The air strike on the northern rebel centre of Kilinochchi also came after suspected rebels killed 27 people in an attack on a public bus in the south. “Sri Lanka Air Force fighter jets targeted an LTTE (Liberation Tiger of Tamil Eelam) senior leaders’ gathering at Jayapoor in Kilinochchi,” the defence ministry said in a statement. “Pilots confirmed that the location was completely destroyed.”

Rebel website: A pro-rebel website however said the bombs hit a civilian area in Kilinochchi, the main town in the rebels’ northern mini-state, wounding seven people and damaging nine houses. It said the planes “bombed a civilian area with a mechanic workshop,” and that the Tamil Tigers responded with anti-aircraft fire. No independent confirmation of the conflicting accounts of the raid was available.

The air strike came hours after a truce, signed by the LTTE and the government in 2002, officially ended at midnight on Wednesday. It also came the day after the Tigers were blamed for bombing and shooting at a public bus, killing 27 civilians and wounding more than 60 others, according to a new toll issued by authorities.
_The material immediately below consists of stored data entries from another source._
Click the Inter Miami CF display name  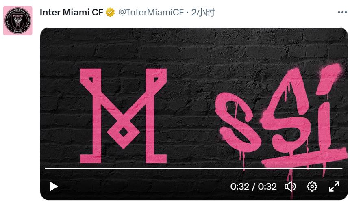(72, 12)
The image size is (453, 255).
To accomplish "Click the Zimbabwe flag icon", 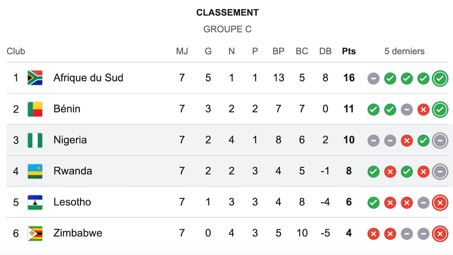I will click(35, 233).
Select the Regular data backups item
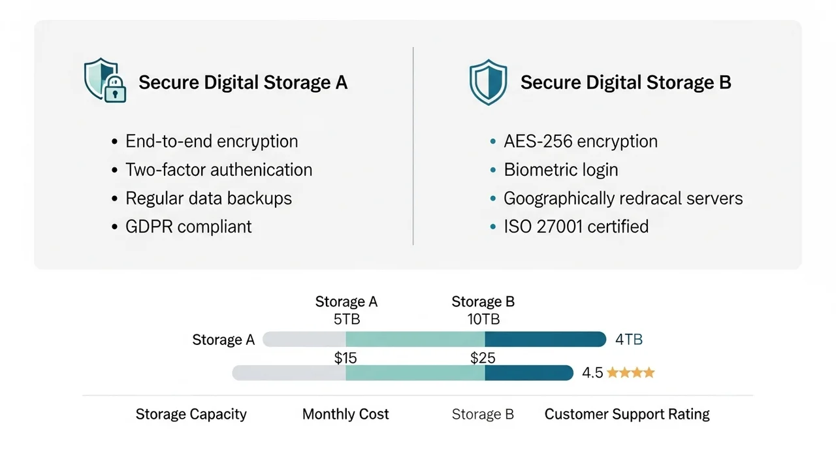The height and width of the screenshot is (456, 836). (x=208, y=198)
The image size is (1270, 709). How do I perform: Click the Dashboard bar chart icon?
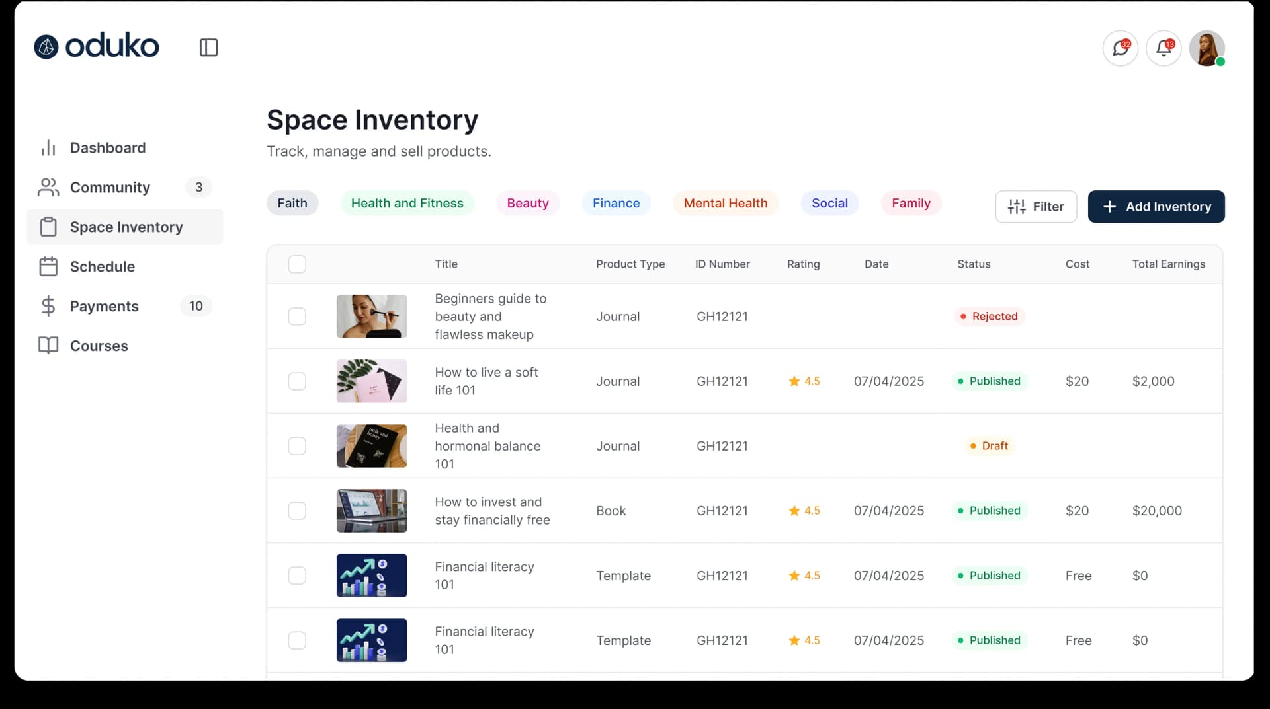[x=48, y=148]
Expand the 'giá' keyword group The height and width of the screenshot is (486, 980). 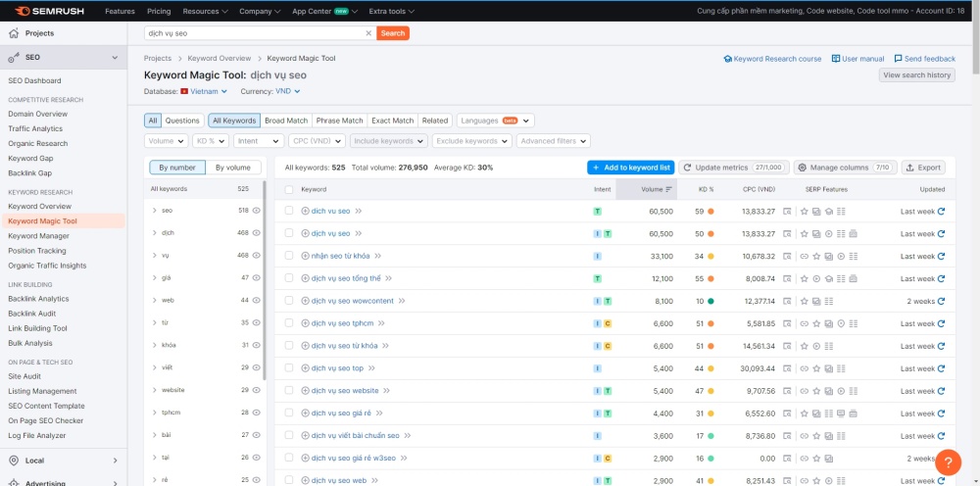154,277
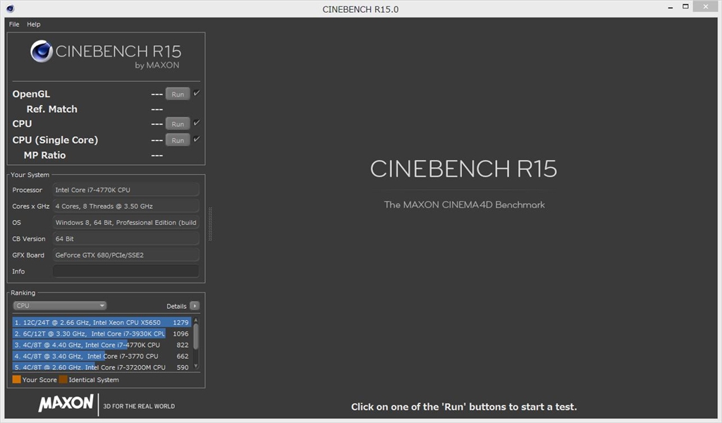Open the File menu
This screenshot has width=722, height=423.
[14, 24]
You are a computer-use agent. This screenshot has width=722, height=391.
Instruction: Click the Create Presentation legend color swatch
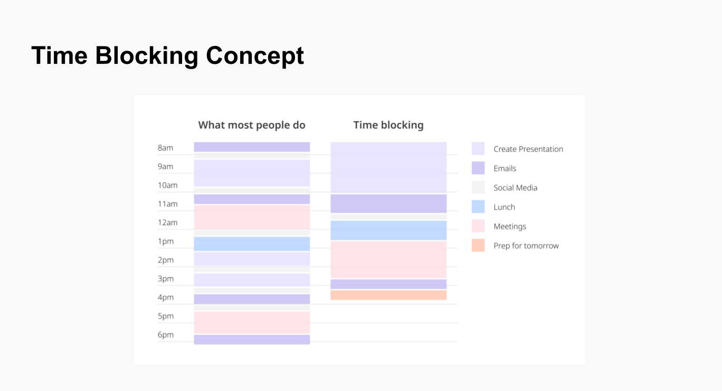478,148
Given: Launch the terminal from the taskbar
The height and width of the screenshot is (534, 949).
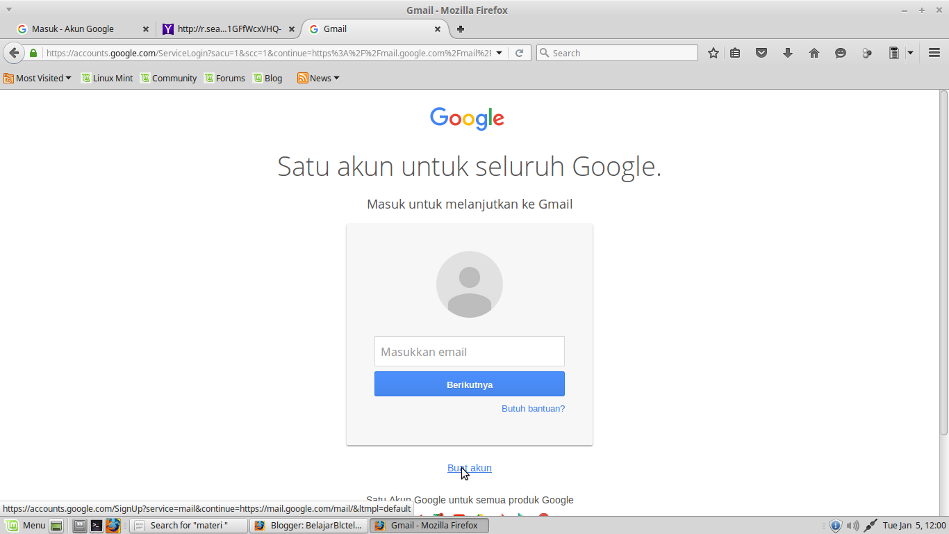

Six farmers were also reported to have been shot dead by an LTTE unit in the same area.

Bus blast victims: Military said on Thursday most of the 27 people killed in the bus ambush were shot by rebels as the passengers tried to flee rather than in the blast that struck the vehicle. “There are now 27 people killed,” said military spokesman Brigadier Udaya Nanayakkara. “There are now 49 people in hospital as others have been released after treatment. The death toll was 26 late on Wednesday.

He said nine children were among the wounded, including a one-month-old baby, in the attack. “The terrorists opened fire at people getting down from the bus,” Nanayakkara added. “Most were killed and injured due to gunfire, not the bomb.” “This is a brazen demonstration to the whole world of (the Tigers’) unchanged commitment to terrorism and the absolute rejection of democracy and all norms of civilised behaviour...” President Mahinda Rajapaksa said in a statement on Wednesday.

The Sri Lankan government pulled out of the ceasefire arguing that the Tigers, who want to carve out an independent state in the north and east of the island, had only used the truce to re-arm. Fighting has been escalating over the past year, and Nordic peace monitors said late last year that they had lost count of the number of violations of the Norwegian-brokered ceasefire.

Defence officials in Colombo have spelled out their determination to kill LTTE supremo Velupillai Prabhakaran, who has been leading a rebellion against the islandÂ’s ethnic Sinhalese majority since 1972. Meanwhile the defence ministry said fighting was continuing across front lines in the north, with the military claiming to have killed six more rebels.
Posted by:Fred

#3  most of the 27 people killed in the bus ambush were shot by rebels as the passengers tried to flee

Call me culturally insensitive, but this seems like a good way to get hunted down like rats at the dump rather than a path to political self-determination.
Posted by: SteveS   2008-01-18 13:51  

#2  [KNOCK KNOCK!]
"Who's there?"
"Candygram!"
[UNLOCK!]
[KABOOM!]
Posted by: Fred   2008-01-18 08:55  

#1  not much of a "hideout", was it?